** Opening Document segment block **
Little brown bats, those unwelcome summer intruders in barns and houses, but ecologically essential eaters of pestilent insects, may be extinct in the Northeast within 16 years, BU-led researchers predict. The bats, found throughout North America, are dying from the mysterious white-nose syndrome, which has been annihilating bat populations in the northeastern United States since 2006, when it first appeared in New York state.

“Our analysis indicates that at least 73 percent of little brown bats in the Northeast have died in the last four years,” says Thomas Kunz, a College of Arts & Sciences professor of biology and director of BU’s Center for Ecology & Conservation Biology. Kunz assembled a team of researchers, including scientists from BU and the University of California, Santa Cruz, who used computer models to estimate the timeline to possible extinction. Their study was published in a recent issue of the journal Science.
** Closing Document segment block **
** Opening Dataset content block **
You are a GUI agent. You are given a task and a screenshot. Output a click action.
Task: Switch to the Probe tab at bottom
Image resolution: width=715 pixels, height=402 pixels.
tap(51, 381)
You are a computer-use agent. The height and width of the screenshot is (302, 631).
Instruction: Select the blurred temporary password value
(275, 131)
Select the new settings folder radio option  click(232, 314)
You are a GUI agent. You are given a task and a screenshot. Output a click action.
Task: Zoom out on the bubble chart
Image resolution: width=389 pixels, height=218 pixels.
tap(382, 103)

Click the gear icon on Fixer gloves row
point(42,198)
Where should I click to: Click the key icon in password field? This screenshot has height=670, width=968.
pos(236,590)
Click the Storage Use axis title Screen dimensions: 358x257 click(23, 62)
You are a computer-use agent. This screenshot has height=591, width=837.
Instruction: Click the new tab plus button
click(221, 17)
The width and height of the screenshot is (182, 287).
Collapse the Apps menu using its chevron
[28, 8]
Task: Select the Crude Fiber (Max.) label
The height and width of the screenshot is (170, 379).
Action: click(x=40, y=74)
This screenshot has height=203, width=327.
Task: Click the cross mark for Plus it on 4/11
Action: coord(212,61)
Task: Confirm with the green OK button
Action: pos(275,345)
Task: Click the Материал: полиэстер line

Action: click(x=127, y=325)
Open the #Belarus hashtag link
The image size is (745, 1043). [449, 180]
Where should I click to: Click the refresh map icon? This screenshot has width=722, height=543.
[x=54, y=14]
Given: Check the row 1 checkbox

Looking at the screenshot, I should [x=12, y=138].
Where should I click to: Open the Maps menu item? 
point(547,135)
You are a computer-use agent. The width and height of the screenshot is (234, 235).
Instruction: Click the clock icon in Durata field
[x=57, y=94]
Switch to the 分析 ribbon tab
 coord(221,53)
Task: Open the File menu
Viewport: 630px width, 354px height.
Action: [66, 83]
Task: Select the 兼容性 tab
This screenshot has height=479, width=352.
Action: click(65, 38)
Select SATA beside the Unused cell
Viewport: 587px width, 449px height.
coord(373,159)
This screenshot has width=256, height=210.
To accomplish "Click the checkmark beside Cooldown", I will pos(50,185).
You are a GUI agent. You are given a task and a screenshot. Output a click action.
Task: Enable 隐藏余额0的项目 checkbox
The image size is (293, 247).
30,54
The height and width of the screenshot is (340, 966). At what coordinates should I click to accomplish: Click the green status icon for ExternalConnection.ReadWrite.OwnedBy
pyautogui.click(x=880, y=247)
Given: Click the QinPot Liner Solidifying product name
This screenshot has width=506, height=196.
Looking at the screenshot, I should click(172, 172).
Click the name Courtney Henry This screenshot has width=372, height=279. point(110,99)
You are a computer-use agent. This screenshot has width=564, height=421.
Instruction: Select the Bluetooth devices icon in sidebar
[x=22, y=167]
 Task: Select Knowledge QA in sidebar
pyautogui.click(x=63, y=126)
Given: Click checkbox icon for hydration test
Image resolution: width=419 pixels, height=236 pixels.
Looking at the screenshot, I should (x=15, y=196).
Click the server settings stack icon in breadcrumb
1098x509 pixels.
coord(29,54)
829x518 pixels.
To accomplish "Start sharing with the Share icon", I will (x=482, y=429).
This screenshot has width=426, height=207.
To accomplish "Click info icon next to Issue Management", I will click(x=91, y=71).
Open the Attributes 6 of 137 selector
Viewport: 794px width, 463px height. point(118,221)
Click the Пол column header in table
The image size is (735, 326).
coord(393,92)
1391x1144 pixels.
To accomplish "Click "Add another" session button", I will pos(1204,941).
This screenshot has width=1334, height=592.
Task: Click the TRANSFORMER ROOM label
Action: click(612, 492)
** Closing Dataset content block **
Work to complete:
[1] In the little brown bat article, put "sheds" in place of "barns" and give the text again, starting at the words "Little brown bats, those" and stopping after "New York state.".
[2] Extend the article on little brown bats and white-nose syndrome, picking up right after its final sentence.

Task results:
[1]
Little brown bats, those unwelcome summer intruders in sheds and houses, but ecologically essential eaters of pestilent insects, may be extinct in the Northeast within 16 years, BU-led researchers predict. The bats, found throughout North America, are dying from the mysterious white-nose syndrome, which has been annihilating bat populations in the northeastern United States since 2006, when it first appeared in New York state.

[2]
It’s not clear how white-nose syndrome (WNS), named for the bleached fungus found on victims’ noses and other body parts, kills. What is known is that afflicted bats rouse early from hibernation, become active, lose body fat, and starve to death. The fungus has been found as far away as Oklahoma, but has been particularly devastating in the Northeast.

Even if the death rate decreases, the researchers fear that the little brown bat population will collapse in less than 20 years, from 6.5 million before the disease to 65,000, with a 90 percent chance of extinction within 65 years.

Winifred Frick, the lead author and a postdoctoral fellow at BU and UC, says that “it was startling to realize just how severe the die-off is. It is very difficult to say how best to stave off extinction. We don’t have a silver bullet yet.”

Thomas Kunz says bats afflicted with white-nose syndrome rouse early from hibernation, become active, lose body fat, and starve to death. Photo by Vernon Doucette

“We should care about why the bats are dying,” Kunz says. The animals gorge on bugs that attack crops and trees and that carry disease, including mosquitoes bearing West Nile virus. White-nose syndrome has killed one million Northeastern bats in the last four years, and each year, those million bats would have eaten 694 tons of insects. As the bat population is reduced, he says, humans may have an increased need for chemical pesticides.

The first year WNS struck, explains Kunz, only 5 to 10 percent of affected bats died, but the death rate leapt exponentially in the next two years, as the disease wiped out entire hibernating colonies.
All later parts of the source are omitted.